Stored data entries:
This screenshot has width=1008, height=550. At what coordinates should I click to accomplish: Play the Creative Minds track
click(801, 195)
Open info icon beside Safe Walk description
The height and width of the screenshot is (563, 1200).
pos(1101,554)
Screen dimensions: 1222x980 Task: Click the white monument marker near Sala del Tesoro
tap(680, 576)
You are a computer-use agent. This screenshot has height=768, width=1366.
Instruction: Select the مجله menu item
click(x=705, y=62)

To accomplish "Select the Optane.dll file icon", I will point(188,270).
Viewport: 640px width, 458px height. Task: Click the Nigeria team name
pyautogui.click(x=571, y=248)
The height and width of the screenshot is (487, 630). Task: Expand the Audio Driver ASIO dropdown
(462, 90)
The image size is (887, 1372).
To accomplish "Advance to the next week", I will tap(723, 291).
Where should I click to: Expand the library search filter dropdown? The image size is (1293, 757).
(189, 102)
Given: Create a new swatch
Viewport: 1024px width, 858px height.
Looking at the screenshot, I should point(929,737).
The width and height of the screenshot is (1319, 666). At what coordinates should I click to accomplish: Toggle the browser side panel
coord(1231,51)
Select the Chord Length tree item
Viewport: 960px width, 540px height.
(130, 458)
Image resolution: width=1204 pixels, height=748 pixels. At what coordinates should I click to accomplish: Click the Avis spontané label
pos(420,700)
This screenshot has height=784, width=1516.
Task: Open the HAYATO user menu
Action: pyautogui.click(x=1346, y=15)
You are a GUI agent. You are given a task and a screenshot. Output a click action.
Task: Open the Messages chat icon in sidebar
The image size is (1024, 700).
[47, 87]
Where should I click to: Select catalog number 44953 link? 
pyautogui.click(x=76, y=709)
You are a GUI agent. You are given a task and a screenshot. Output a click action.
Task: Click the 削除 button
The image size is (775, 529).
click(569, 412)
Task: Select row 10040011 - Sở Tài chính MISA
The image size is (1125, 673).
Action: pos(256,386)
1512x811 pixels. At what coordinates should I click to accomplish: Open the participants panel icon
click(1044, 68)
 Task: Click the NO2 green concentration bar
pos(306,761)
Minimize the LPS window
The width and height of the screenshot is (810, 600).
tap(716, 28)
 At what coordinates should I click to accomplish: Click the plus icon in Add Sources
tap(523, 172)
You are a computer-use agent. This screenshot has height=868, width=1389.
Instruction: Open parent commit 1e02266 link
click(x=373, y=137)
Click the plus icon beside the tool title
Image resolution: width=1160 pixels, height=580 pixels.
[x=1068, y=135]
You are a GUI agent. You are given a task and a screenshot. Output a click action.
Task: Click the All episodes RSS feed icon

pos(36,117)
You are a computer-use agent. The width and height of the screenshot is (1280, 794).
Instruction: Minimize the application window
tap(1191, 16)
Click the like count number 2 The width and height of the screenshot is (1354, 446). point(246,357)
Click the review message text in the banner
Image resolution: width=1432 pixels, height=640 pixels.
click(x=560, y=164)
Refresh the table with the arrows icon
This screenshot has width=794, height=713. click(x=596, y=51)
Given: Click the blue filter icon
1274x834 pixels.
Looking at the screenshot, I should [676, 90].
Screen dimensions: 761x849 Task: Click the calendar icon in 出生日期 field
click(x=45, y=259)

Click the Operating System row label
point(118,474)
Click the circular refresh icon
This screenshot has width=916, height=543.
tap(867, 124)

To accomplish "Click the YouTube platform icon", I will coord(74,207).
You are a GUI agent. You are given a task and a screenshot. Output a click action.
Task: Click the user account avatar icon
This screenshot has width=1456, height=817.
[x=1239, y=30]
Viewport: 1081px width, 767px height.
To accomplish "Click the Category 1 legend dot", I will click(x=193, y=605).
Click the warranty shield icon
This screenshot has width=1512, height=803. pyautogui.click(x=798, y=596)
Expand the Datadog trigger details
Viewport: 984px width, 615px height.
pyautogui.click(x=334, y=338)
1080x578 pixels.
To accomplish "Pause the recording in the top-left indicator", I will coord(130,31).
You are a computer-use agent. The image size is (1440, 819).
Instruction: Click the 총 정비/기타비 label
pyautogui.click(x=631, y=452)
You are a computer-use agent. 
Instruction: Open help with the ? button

# [The problem]
Starting at the line that holds "Expand the Datadog trigger details", set down each line exactly through the last line of the records above, and no others.

# [Response]
Expand the Datadog trigger details
Viewport: 984px width, 615px height.
pyautogui.click(x=334, y=338)
1080x578 pixels.
To accomplish "Pause the recording in the top-left indicator", I will coord(130,31).
You are a computer-use agent. The image size is (1440, 819).
Instruction: Click the 총 정비/기타비 label
pyautogui.click(x=631, y=452)
You are a computer-use agent. 
Instruction: Open help with the ? button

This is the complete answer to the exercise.